When I was a girl, my family would tell stories about my paternal grandfather, Tap, who was killed a few years before I was born. Not all of them were flattering. Even so, everyone agreed that he was a gifted fisherman. He would set trout lines and go and check them on a regular basis. He frequented the Black Water, and the Sipsey Fork. But, many of the stories about him are set on the Mulberry Fork. My grandmother thought he spent too much time on the river.

One day on the Mulberry Fork, Tap and a friend were checking trout lines. It was hot summer. Tap had an old boat (or maybe he had borrowed it) that had no motor, so they paddled. The two men had gone up river just about as far as the trout lines were set when a cotton mouth fell out of a tree and into the boat between Tap and the other man.

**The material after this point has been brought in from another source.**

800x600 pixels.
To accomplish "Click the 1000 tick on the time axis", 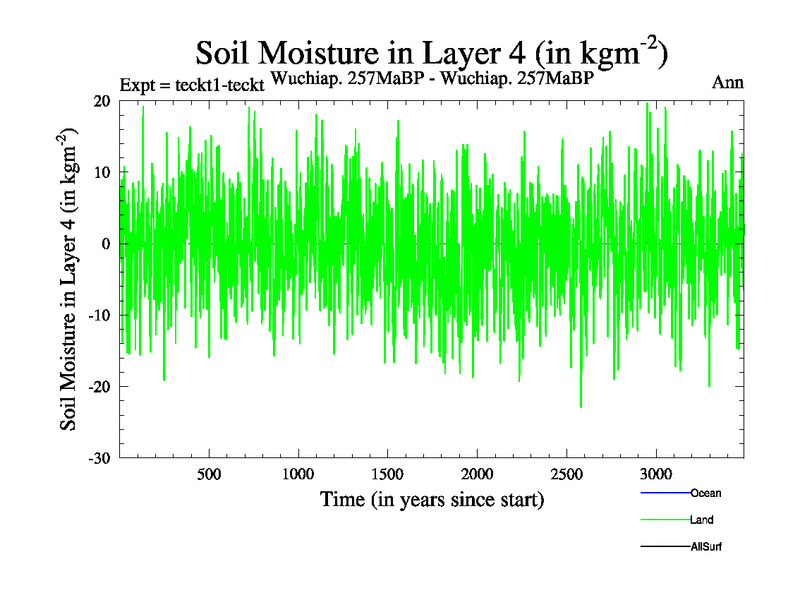I will click(x=298, y=472).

The other man stood up in the boat, pulled out a pistol, and promptly shot the snake which was in the bottom of the boat. “Well ain’t you just a damn genius,” Tap is quoted as saying as the boat sank. They had to walk the muddy river bank all the way home.

I had been on the river in some form or fashion all of my life: sometimes on the bank, sometimes in a boat with a motor, and sometimes in a canoe. A few years back my nephew talked me into trying out a kayak.

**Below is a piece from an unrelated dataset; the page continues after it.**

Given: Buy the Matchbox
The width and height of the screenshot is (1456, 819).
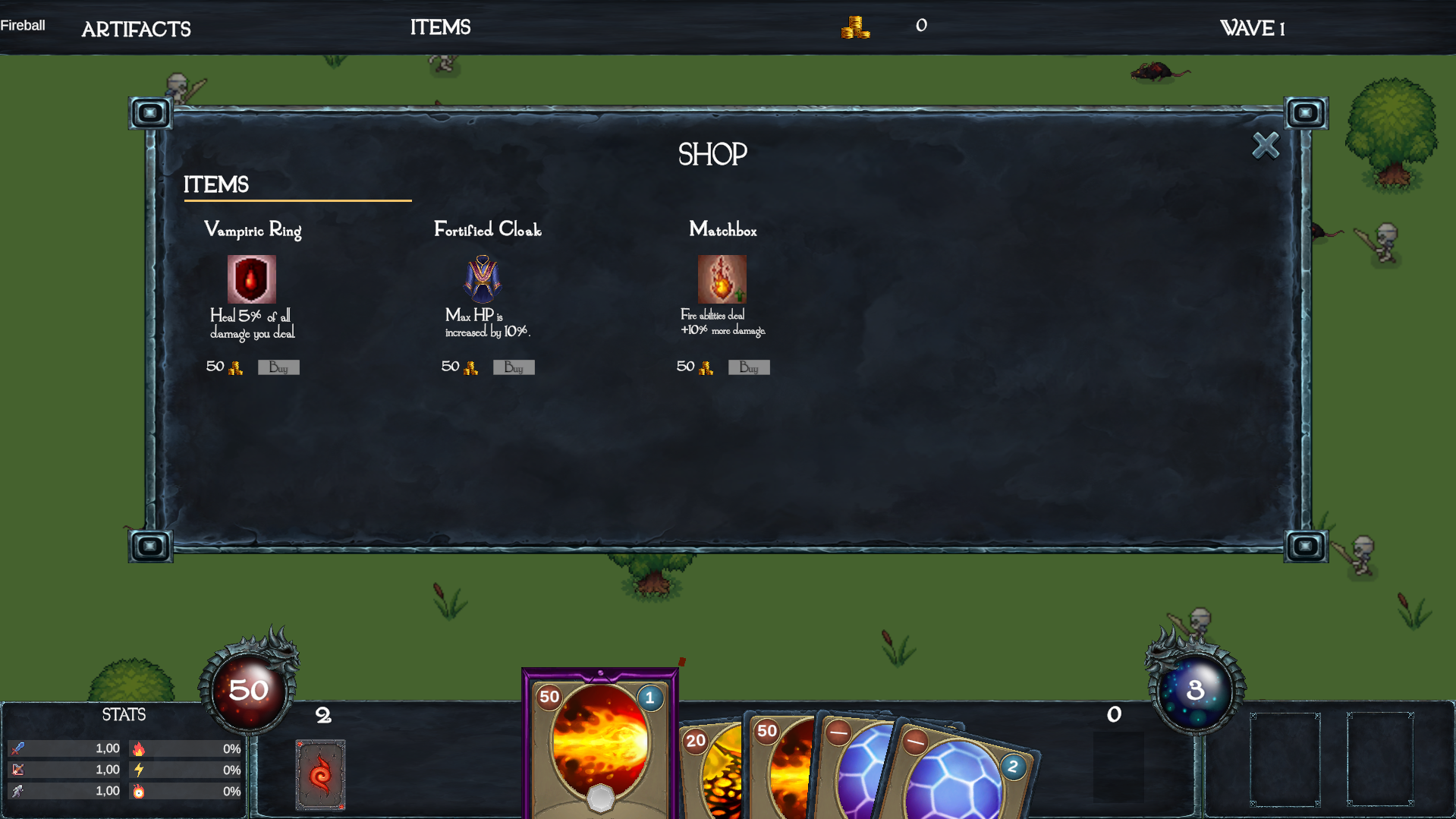Looking at the screenshot, I should [x=749, y=367].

Kayaks are silent. On one trip down the river with family, we were all quite. A blue heron began following us almost as soon as we put in. He would fly ahead, wait till we were almost close enough to touch him, and then he would fly ahead again.

The water was like glass, and it seemed effortless to pull myself along the water. I was a part of everything around me, and I realized I was moving through the same path my grandfather would have traveled many times over. I felt a connection with him in that moment, like I really knew him. It was almost as if I paddled hard enough, He would be around the next bend in the river.